カフェを通じて地域とコミュニティを作りたい
JR渋谷駅から山手線を左手に見ながら歩くこと10分、「渋谷キャスト」の1階にカフェ『Marked 渋谷』を見つけた。
ガラス張りなので開放感があり、木を基調にしたインテリアはとても温かみがあっていい。朝日が差し込む席に座ったらヨガでもしているような爽快感。日光を浴びていると、どんどん目が覚めていく。
筆者のチャクラがすっかり開いたところで集中力はMAXに。もっとこのカフェについて知りたい。店長の宇留島塁さんに話を聞いた。

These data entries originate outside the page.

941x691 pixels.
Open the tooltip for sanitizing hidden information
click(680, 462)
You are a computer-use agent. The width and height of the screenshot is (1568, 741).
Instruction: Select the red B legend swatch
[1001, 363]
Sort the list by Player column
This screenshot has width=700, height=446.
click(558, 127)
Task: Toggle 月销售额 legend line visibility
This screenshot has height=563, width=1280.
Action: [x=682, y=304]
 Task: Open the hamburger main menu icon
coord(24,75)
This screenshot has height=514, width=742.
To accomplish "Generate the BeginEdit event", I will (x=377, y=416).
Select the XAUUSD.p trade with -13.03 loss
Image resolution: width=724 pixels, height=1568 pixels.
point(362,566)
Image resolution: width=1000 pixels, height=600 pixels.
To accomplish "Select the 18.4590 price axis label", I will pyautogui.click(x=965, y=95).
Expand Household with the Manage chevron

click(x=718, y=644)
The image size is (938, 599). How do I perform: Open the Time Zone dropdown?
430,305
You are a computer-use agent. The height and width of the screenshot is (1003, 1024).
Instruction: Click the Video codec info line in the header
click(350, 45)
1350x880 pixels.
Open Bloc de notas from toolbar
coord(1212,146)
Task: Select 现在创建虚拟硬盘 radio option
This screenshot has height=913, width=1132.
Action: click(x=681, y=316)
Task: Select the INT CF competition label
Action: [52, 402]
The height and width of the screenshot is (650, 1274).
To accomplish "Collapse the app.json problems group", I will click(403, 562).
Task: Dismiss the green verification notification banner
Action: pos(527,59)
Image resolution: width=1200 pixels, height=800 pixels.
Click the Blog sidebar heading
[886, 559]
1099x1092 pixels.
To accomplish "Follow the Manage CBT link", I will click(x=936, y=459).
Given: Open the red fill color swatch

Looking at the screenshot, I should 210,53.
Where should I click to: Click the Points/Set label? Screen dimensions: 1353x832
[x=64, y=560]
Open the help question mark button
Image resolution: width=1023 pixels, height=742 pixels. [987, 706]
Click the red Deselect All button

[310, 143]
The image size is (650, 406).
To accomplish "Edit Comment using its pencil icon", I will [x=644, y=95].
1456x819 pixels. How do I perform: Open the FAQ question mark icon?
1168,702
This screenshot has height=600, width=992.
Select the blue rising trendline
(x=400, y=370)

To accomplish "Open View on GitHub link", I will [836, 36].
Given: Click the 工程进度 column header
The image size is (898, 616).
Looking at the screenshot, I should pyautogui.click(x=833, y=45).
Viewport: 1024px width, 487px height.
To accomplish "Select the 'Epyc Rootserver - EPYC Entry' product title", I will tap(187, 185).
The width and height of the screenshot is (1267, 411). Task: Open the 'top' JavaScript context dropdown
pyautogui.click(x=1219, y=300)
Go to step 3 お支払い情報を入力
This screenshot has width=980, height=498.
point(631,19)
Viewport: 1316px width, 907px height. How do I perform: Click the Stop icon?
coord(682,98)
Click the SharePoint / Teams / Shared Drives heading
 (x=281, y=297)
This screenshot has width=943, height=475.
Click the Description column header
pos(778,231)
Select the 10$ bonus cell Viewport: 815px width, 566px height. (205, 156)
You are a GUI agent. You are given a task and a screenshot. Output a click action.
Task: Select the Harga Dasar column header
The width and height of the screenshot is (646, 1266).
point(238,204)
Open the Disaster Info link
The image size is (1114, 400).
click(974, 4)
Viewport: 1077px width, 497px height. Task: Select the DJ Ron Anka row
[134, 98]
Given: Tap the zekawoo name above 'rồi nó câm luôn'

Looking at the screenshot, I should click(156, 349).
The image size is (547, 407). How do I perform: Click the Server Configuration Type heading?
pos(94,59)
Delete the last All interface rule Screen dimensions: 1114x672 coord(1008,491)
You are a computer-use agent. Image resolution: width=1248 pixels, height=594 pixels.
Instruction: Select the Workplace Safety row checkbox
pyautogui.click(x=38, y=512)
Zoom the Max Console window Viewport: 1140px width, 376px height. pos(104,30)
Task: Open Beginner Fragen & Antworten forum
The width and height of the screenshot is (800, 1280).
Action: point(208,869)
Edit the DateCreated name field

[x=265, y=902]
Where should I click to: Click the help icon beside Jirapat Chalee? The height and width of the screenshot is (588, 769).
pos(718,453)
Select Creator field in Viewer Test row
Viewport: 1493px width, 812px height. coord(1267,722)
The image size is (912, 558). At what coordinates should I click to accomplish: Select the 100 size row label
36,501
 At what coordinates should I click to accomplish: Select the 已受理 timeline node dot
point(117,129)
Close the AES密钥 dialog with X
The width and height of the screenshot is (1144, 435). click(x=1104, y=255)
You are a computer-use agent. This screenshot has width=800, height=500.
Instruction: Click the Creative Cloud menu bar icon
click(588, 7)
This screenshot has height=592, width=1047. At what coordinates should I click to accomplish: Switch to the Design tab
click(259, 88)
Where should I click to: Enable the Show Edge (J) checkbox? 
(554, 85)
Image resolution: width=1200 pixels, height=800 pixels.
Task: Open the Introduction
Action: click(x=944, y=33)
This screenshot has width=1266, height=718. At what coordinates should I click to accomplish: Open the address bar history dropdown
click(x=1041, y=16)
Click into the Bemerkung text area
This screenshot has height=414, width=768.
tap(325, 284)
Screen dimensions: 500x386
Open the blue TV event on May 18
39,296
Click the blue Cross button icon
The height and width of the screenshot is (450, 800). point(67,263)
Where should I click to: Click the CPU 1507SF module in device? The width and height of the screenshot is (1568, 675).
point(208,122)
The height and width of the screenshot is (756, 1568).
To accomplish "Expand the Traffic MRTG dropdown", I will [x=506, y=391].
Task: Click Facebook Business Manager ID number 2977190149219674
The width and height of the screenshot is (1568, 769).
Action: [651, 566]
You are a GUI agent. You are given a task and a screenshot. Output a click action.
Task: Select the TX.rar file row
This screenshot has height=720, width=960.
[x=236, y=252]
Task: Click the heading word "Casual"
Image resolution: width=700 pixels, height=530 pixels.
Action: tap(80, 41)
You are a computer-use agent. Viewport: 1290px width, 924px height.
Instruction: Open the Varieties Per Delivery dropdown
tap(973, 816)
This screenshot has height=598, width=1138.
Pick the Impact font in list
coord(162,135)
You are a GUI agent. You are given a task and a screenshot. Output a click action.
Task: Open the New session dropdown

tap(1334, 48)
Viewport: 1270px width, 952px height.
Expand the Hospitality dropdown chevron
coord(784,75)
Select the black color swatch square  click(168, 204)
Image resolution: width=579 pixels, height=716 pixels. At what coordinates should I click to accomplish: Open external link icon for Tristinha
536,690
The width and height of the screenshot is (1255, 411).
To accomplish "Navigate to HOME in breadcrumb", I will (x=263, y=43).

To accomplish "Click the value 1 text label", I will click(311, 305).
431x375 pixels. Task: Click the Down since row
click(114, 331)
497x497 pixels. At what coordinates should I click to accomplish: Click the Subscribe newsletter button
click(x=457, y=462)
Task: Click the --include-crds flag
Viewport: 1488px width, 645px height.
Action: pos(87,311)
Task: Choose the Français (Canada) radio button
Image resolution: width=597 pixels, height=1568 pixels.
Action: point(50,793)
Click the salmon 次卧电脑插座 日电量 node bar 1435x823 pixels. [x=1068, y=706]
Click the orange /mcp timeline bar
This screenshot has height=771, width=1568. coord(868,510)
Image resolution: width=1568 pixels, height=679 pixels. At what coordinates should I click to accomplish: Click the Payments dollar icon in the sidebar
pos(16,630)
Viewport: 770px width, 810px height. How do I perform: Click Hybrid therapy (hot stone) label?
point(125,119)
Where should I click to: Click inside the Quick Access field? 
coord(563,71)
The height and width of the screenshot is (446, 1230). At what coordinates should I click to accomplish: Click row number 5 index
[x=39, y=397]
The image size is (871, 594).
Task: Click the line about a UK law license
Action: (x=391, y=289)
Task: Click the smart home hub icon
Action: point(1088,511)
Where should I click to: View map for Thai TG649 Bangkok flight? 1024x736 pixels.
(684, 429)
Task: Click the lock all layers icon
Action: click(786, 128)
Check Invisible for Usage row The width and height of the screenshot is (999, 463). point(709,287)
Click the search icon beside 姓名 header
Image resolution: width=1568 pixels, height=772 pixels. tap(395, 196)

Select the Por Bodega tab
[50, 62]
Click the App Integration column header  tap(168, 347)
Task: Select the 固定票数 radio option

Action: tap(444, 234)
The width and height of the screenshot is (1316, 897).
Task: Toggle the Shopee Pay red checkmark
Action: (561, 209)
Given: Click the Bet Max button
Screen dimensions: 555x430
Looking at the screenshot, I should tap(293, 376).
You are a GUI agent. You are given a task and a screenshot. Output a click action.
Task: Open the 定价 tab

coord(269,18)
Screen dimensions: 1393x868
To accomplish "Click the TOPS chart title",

「“Goodies by good ones. よい人のつくるよいもの。” をコンセプトに、全国各地の農家さんから自然栽培の野菜を仕入れ、良質な調味料を使ったメニューを提供しています。食材の仕入れ先は自然な作り方をしている農家さんだったり、手間がかかっても安心安全なものを生産・製造している方ばかりです。カフェを通じて生産者さんに触れられるきっかけをお届けし、そしてそのお客さまのお友達もまた知ってつながっていく……というふうに、コミュニティを作る存在でありたいと思っています」。
農家さんの顔は知らないけれど、誰が作っているかがわかるとちょっと安心。2022年4月にオープンして以来、自然なおいしさが好評を得て渋谷で暮らす人々の憩いの場として人気を博している。
店頭で安心安全の調味料や雑貨なども販売
入り口とレジの周辺にある棚には珍しい塩やスパイスといった調味料や、お茶やコーヒー、雑貨が陳列されている。「“Marked”は英語で“気になるもの”、デンマーク語では“市場”という意味なんです。店内のメニューで使用・提供しているコーヒーやお茶、調味料は店頭で販売もしています。また、スキンケアグッズやトートバッグといった雑貨もありますよ」
墨田区の本所にある『Marked1号店』では、国産小麦や全粒粉を使ったパンや、旬のフルーツの自家製アイスクリーム、野菜たっぷりのヘルシーなデリも揃っている。「姉妹店の『COFFEE WRIGHTS』からは自家焙煎のコーヒーが届きます。店内で召し上がっていただき、気に入った方が豆を買って帰ることもあります」
ふと、コーヒー好きの知人の顔が浮かんだ。今度会うときにここのコーヒーをあげたらどんな顔をするのかな。物販コーナーにはスーパーやコンビニでは見かけないものばかりだから、おみやげにするのもアリだ。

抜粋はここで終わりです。